_Your goal:_ Some entries follow. Reproduce exactly the lines starting at the one with "This screenshot has width=1539, height=784." and stopping after the one with "Expand the Chrome tab search dropdown arrow".

_Provided records:_
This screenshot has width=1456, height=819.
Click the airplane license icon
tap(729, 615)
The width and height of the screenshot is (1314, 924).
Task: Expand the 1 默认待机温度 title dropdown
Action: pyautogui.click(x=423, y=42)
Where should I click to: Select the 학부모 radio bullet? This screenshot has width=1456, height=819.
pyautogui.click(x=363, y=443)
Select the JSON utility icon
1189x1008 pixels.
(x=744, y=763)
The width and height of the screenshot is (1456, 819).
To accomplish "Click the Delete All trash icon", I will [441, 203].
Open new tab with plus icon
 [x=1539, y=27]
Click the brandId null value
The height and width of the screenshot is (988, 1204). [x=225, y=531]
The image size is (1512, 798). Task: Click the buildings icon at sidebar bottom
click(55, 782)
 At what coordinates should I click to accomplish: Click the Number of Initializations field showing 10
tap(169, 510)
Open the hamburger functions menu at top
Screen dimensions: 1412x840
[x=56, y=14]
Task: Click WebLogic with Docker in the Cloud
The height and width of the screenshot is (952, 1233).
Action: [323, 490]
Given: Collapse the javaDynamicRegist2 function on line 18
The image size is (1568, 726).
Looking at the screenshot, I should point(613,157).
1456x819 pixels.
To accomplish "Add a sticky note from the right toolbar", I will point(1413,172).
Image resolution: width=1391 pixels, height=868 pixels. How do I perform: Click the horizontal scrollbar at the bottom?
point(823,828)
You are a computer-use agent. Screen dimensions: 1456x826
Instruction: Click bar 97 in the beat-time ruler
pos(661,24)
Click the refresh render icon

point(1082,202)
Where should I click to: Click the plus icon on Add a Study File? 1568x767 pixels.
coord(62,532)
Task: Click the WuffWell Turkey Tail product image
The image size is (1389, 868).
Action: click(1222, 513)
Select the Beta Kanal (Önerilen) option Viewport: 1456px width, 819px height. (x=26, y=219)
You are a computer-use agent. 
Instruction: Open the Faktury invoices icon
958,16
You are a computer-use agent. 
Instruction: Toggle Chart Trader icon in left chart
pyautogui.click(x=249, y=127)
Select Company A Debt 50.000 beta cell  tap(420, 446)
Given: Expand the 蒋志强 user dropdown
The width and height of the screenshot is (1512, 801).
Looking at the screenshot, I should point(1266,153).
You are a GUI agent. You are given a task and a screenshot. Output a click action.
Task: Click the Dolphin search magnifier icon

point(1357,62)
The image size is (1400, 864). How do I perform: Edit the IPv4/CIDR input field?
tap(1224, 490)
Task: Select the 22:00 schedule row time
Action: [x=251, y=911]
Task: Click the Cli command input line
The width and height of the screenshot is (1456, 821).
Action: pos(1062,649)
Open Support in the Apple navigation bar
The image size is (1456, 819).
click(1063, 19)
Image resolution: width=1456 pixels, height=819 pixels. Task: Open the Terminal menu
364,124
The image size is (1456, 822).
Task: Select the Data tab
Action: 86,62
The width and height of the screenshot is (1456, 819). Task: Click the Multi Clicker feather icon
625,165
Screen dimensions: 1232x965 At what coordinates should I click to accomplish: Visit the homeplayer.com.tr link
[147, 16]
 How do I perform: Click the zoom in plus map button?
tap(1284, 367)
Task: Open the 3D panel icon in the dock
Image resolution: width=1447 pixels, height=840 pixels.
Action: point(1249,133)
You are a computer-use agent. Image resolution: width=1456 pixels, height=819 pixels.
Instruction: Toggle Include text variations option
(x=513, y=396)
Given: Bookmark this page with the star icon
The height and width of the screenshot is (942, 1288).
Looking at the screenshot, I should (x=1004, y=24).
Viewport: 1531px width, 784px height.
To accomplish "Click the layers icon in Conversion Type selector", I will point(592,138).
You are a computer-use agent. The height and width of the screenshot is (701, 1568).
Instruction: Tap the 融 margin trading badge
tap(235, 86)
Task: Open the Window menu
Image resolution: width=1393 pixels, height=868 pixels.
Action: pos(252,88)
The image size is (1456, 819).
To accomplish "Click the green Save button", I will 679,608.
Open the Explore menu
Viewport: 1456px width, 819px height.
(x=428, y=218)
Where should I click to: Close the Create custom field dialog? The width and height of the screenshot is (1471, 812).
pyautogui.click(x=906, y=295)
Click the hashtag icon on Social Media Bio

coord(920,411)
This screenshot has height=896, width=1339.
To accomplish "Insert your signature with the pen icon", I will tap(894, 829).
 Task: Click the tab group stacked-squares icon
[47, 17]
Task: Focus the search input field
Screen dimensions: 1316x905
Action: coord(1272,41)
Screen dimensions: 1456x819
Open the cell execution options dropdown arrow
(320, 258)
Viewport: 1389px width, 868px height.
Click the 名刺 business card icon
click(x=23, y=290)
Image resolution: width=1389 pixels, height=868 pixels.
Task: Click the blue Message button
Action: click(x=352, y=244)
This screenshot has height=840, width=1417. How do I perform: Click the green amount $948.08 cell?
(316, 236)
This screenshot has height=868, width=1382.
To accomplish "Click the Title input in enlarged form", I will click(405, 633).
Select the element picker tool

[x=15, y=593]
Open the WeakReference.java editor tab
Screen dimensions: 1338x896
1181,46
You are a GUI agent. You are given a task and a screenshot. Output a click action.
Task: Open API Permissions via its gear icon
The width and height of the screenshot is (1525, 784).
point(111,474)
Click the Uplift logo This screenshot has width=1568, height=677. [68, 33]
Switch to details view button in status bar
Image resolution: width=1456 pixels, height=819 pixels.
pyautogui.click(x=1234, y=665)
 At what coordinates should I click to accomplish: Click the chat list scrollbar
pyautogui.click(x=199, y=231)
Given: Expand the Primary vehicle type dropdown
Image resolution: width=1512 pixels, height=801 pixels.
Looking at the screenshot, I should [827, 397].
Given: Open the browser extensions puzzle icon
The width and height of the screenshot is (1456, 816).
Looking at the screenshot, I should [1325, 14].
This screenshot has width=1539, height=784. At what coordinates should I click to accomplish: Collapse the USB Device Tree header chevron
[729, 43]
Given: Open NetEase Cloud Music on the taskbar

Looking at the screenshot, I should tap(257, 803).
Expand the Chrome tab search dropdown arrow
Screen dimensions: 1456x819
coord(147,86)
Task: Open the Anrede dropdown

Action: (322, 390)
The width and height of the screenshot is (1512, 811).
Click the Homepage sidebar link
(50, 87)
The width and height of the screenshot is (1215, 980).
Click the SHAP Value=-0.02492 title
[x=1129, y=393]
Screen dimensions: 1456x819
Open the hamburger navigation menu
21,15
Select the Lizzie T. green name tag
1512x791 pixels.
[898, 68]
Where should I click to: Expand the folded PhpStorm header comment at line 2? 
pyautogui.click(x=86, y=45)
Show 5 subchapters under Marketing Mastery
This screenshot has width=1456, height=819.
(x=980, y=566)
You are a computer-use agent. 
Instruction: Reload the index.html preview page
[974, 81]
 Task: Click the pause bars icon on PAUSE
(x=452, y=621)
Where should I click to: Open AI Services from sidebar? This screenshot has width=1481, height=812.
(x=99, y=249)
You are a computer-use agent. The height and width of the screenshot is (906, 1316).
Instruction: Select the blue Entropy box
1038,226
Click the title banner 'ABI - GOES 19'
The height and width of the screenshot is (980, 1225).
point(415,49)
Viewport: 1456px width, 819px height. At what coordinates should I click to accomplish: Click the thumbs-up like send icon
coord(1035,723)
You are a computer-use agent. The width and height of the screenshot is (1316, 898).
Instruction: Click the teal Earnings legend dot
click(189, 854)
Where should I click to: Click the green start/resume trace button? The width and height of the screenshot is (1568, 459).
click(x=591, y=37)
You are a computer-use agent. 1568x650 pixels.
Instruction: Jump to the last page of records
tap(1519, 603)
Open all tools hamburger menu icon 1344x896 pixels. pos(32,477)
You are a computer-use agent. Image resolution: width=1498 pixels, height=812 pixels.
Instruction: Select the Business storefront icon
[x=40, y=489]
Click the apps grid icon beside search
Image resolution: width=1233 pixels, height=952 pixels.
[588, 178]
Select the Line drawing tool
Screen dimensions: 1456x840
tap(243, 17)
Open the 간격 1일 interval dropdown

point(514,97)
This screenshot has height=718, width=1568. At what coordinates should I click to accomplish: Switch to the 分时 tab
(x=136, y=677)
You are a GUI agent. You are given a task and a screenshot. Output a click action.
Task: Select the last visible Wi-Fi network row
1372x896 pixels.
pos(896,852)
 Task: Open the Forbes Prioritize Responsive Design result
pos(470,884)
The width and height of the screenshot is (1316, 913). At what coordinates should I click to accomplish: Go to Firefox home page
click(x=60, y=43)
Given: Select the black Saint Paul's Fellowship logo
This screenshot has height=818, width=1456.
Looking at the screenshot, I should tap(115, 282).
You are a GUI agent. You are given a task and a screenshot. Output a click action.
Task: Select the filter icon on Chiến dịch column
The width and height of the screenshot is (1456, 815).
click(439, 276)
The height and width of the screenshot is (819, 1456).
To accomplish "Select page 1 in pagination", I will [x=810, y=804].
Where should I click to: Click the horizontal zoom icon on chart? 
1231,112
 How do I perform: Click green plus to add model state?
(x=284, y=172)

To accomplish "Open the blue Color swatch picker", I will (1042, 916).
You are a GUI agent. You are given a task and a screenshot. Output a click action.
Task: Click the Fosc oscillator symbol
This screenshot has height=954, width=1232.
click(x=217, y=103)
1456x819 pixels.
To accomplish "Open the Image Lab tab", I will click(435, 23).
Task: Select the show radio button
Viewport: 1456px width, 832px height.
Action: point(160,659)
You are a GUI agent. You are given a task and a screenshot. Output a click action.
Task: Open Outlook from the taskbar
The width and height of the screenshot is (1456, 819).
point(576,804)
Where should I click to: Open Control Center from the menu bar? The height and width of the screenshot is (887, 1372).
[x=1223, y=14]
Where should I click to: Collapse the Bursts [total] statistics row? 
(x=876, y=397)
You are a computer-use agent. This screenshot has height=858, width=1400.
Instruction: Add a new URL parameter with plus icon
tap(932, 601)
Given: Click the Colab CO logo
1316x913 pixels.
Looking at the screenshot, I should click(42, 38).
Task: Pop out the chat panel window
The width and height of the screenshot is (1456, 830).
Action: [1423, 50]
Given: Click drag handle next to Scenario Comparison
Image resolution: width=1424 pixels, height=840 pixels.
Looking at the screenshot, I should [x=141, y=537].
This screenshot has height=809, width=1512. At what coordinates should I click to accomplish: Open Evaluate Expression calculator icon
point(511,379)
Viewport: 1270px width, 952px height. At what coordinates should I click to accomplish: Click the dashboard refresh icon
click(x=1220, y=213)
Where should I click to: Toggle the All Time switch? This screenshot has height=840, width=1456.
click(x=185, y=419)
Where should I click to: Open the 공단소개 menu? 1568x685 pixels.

_Answer for the task:_
This screenshot has width=1539, height=784. At what coordinates should I click to accomplish: Collapse the USB Device Tree header chevron
[729, 43]
Given: Open NetEase Cloud Music on the taskbar

Looking at the screenshot, I should tap(257, 803).
Expand the Chrome tab search dropdown arrow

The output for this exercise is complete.